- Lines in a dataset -

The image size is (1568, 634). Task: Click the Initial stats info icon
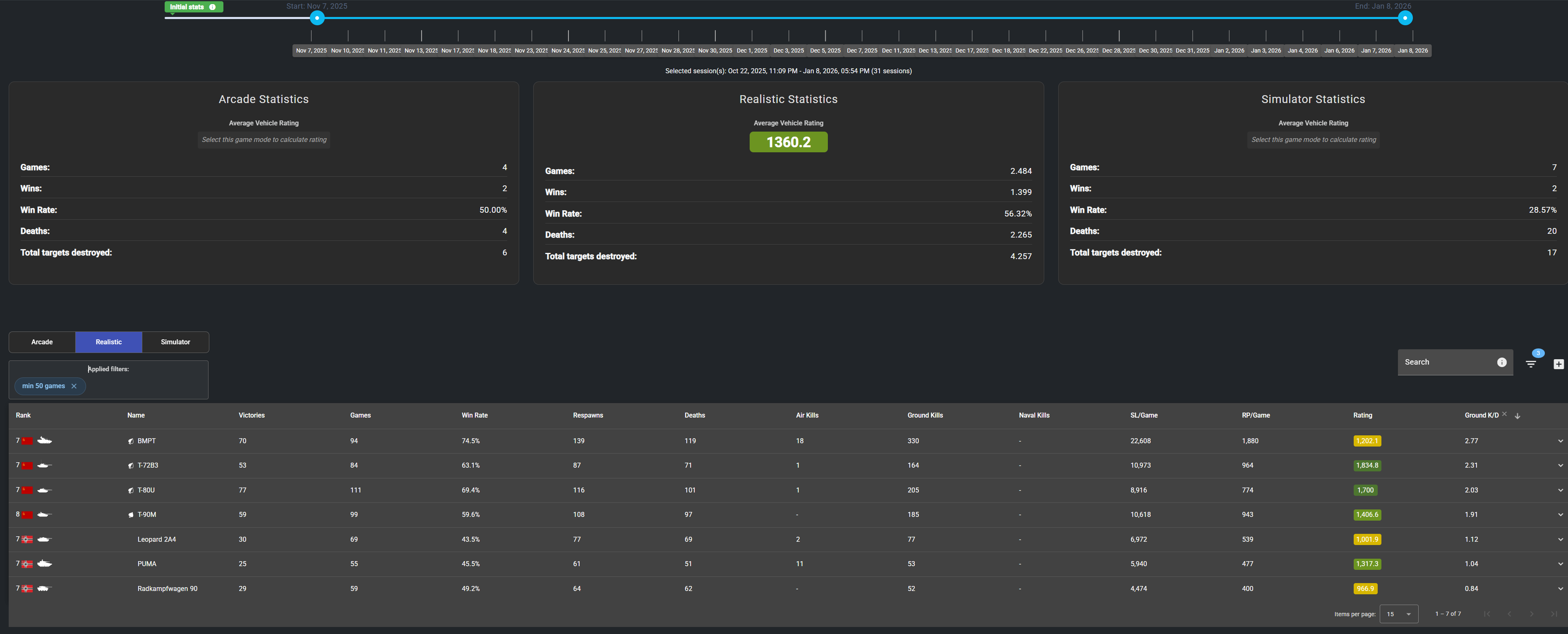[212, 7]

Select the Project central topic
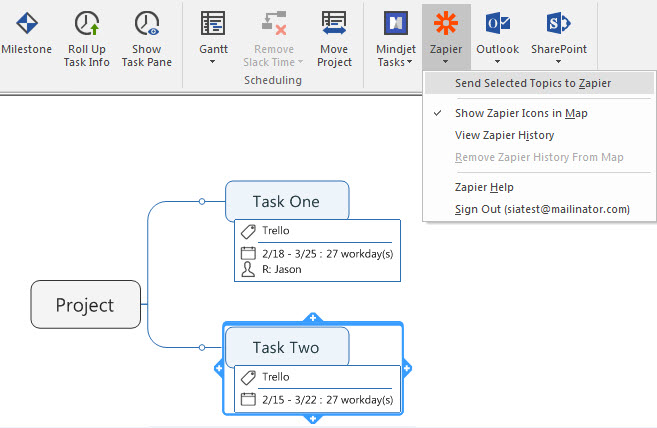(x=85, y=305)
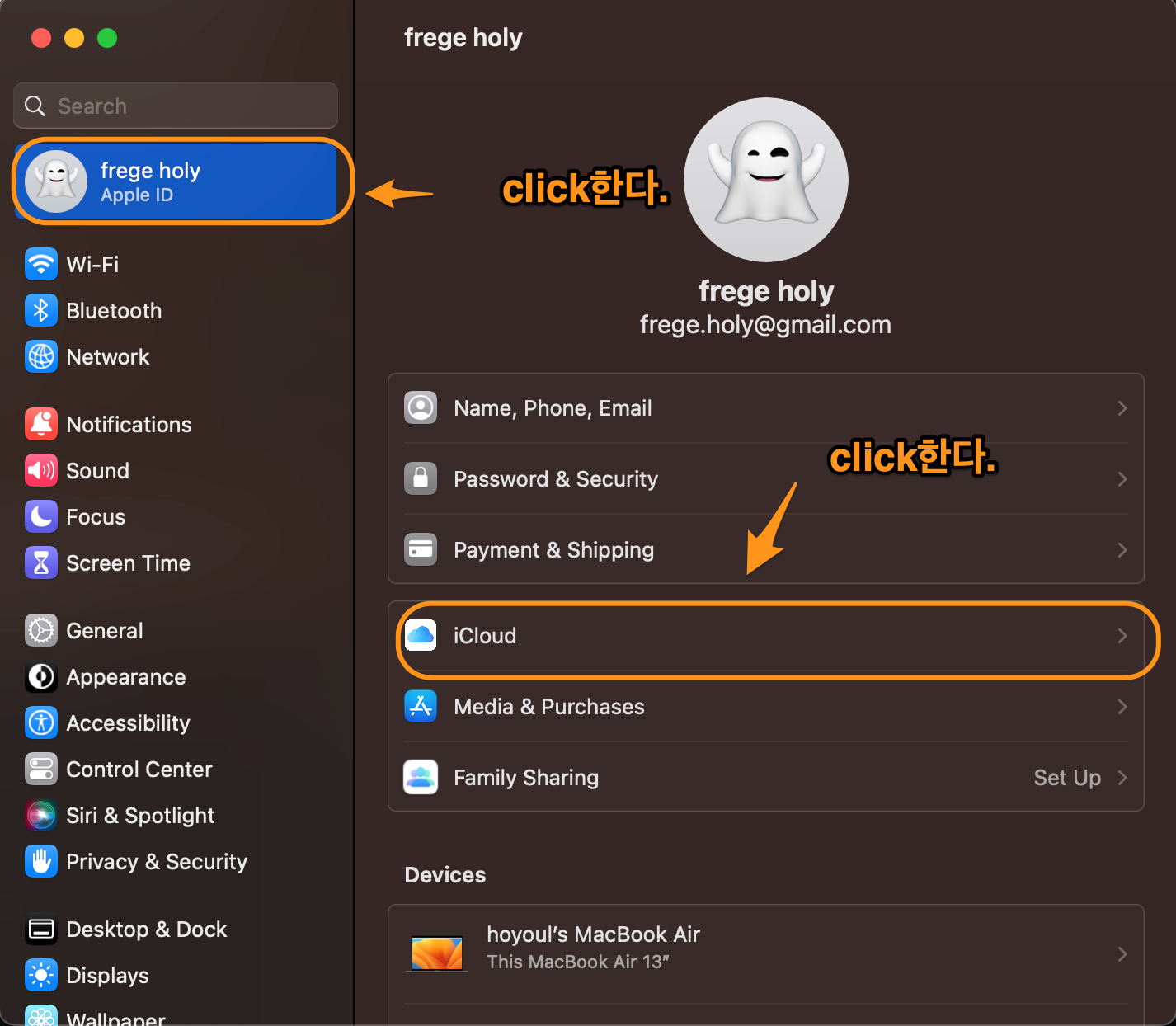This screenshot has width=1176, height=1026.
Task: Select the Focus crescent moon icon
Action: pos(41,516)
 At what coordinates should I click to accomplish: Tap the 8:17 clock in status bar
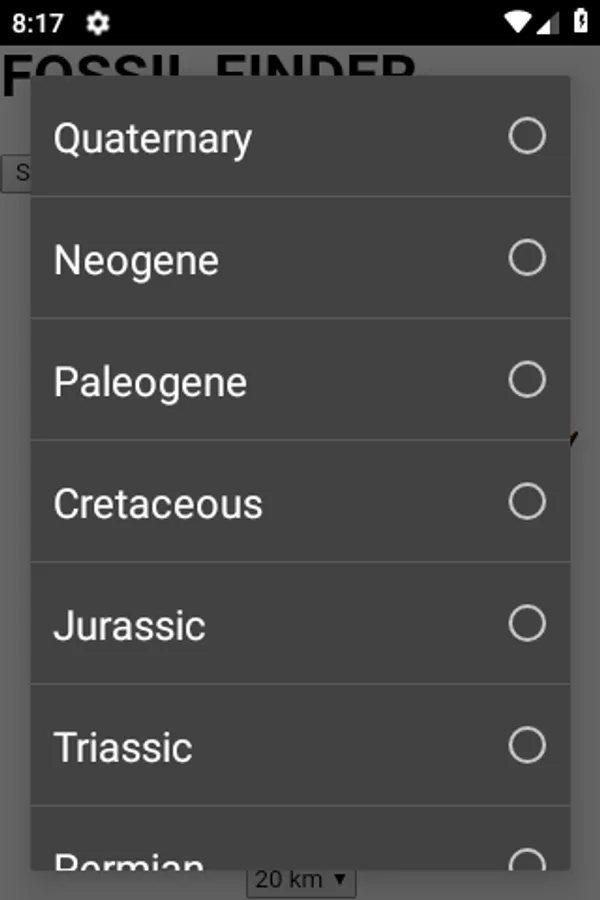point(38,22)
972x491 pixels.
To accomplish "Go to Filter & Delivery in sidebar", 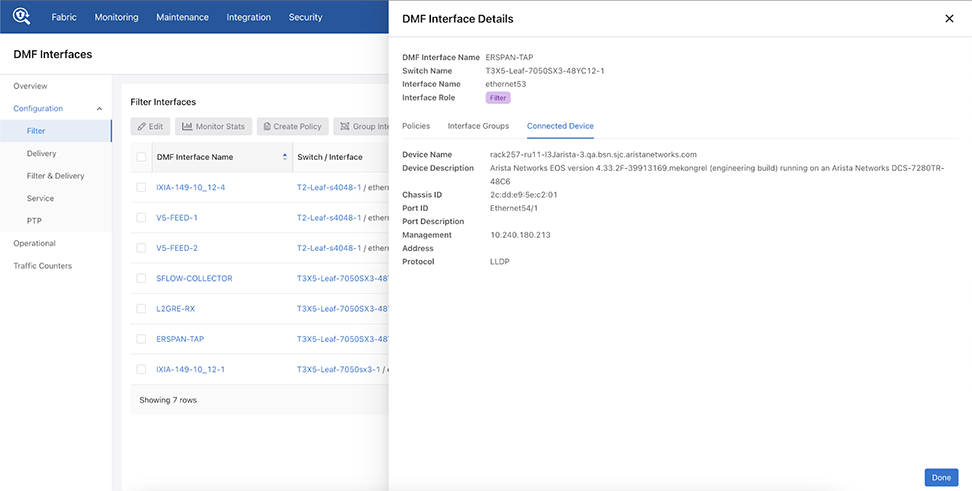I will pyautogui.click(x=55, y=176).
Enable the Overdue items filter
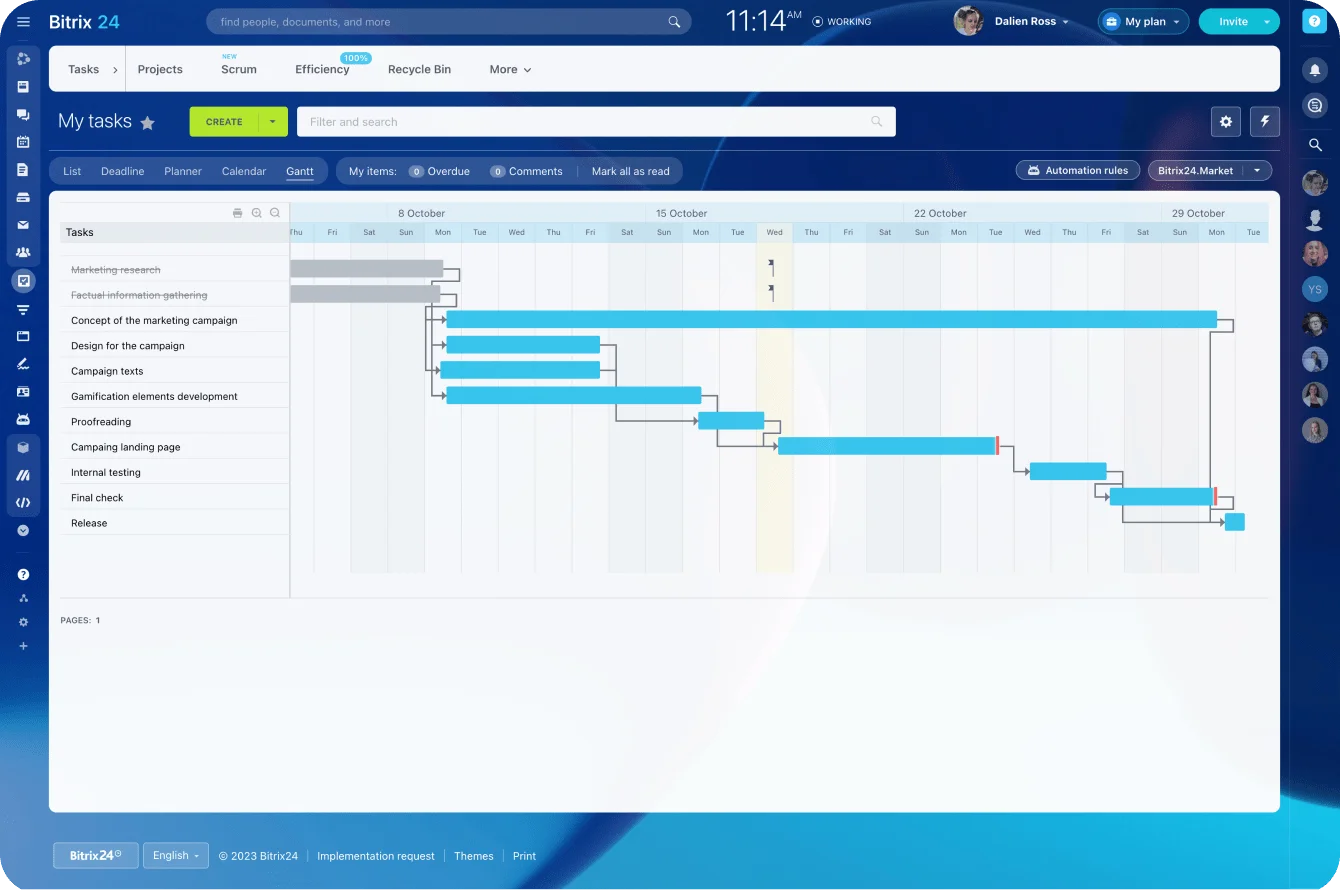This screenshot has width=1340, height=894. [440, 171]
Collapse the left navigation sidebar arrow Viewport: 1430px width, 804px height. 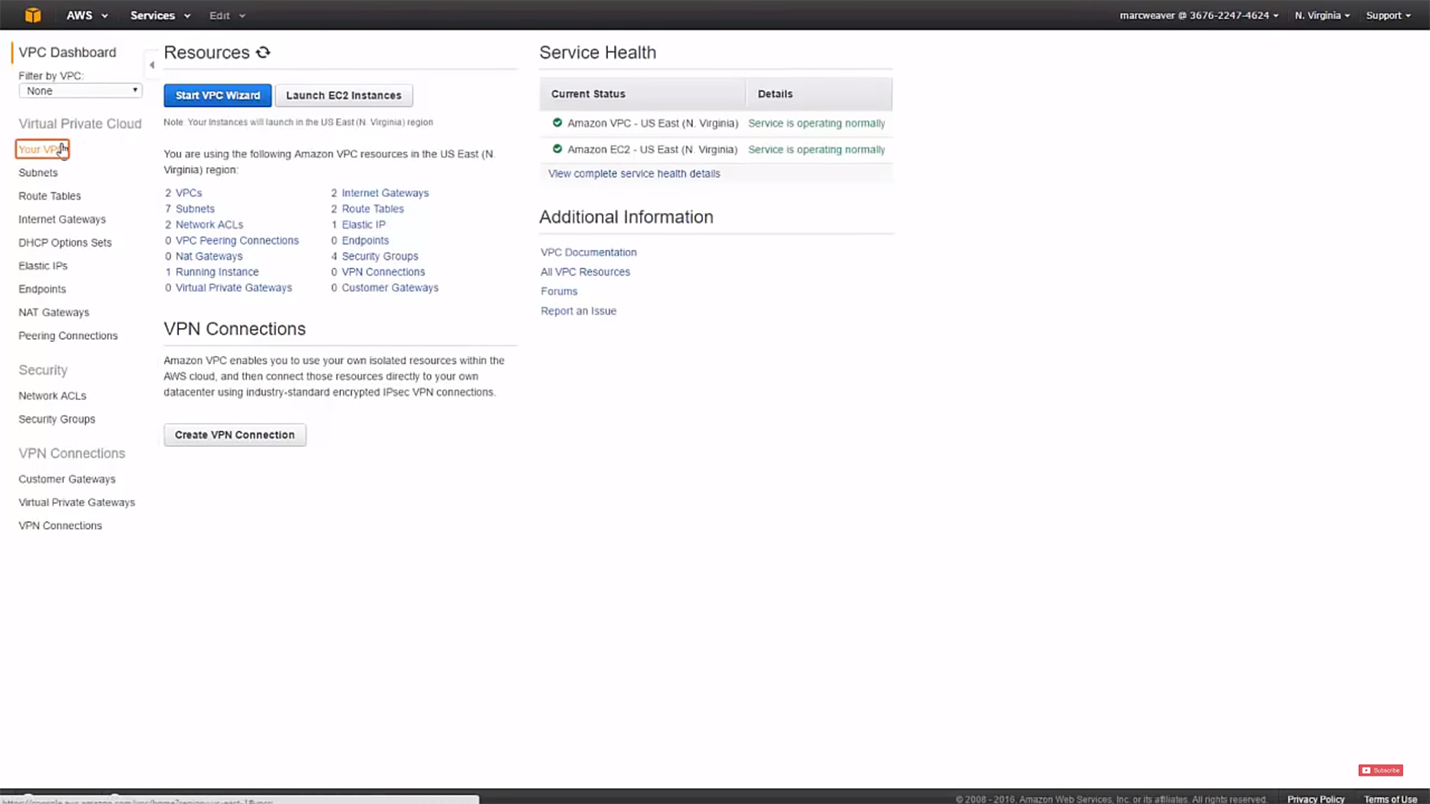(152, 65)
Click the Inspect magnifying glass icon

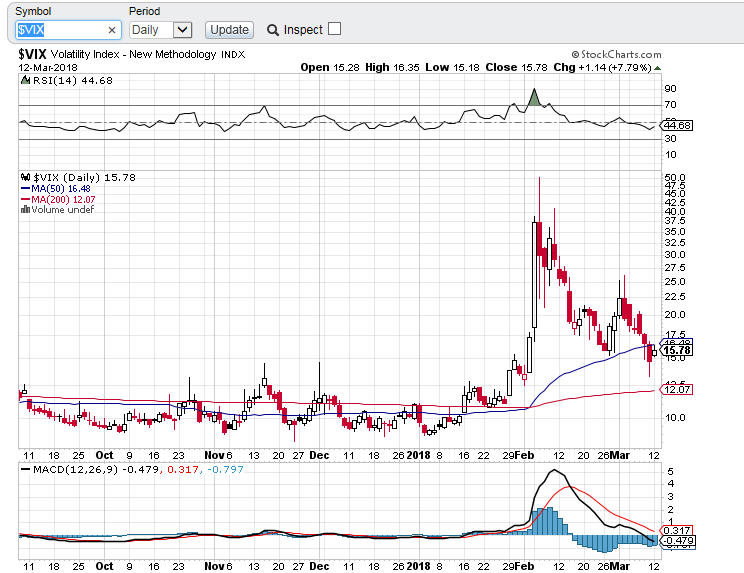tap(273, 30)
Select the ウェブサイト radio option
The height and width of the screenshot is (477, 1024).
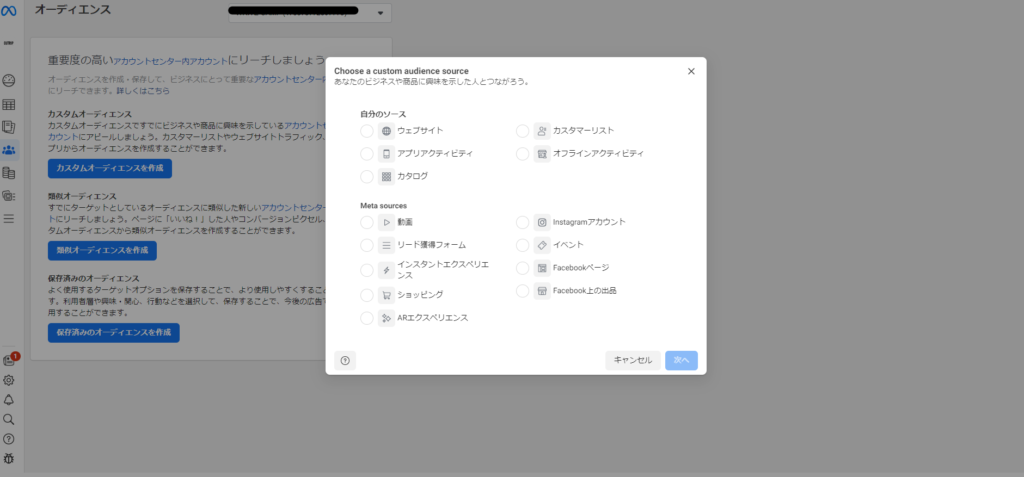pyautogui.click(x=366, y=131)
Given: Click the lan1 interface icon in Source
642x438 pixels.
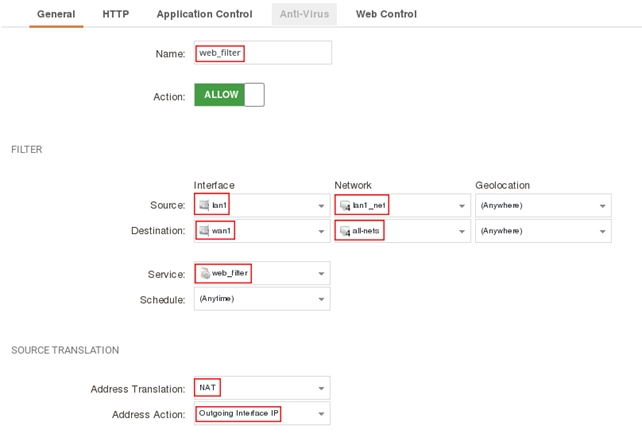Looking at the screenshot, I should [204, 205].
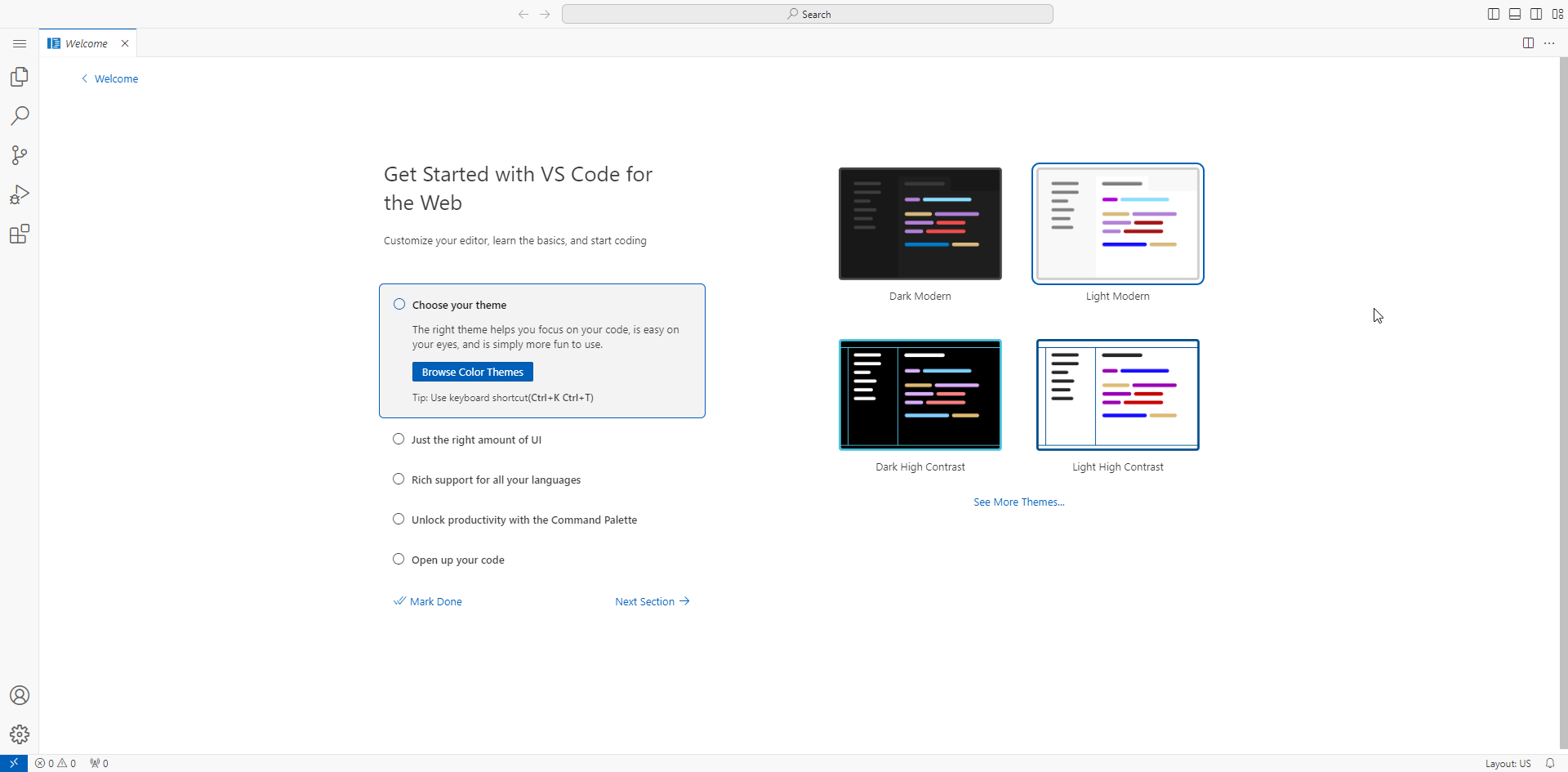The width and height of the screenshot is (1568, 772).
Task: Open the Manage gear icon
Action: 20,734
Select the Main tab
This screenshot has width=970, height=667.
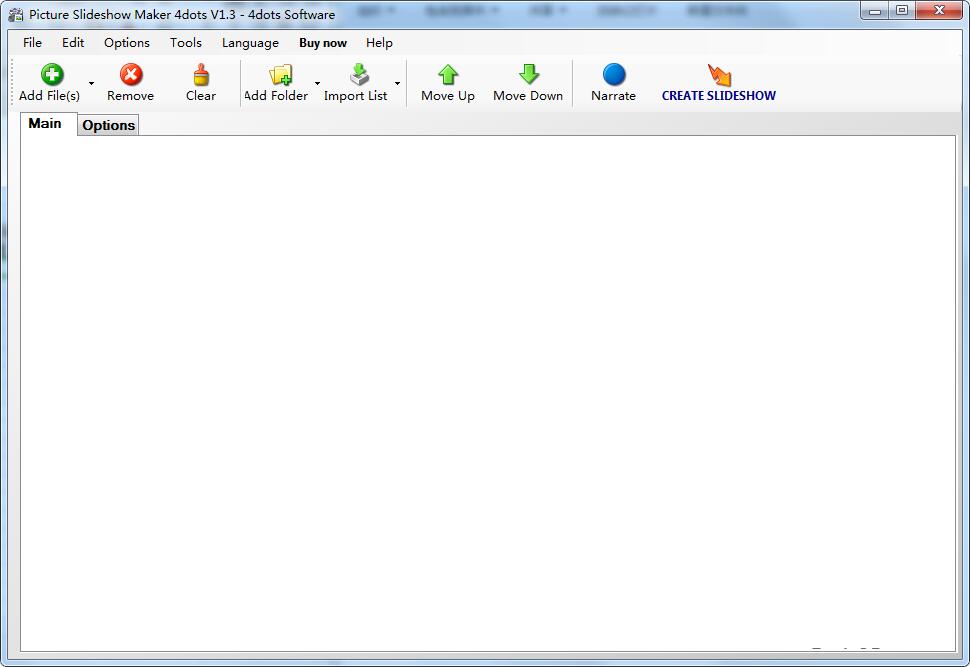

- EXERCISE BRIEF -
Copy the lines from the start of the records through the line containing "Action: pos(41,516)", including that line. Leave the pictures out of your copy.

- COMPLETE OUTPUT -
The image size is (1568, 634). Task: Click the Initial stats info icon
[212, 7]

Select the Project central topic
(x=85, y=305)
This screenshot has width=1176, height=1026.
Task: Select the Focus crescent moon icon
Action: pos(41,516)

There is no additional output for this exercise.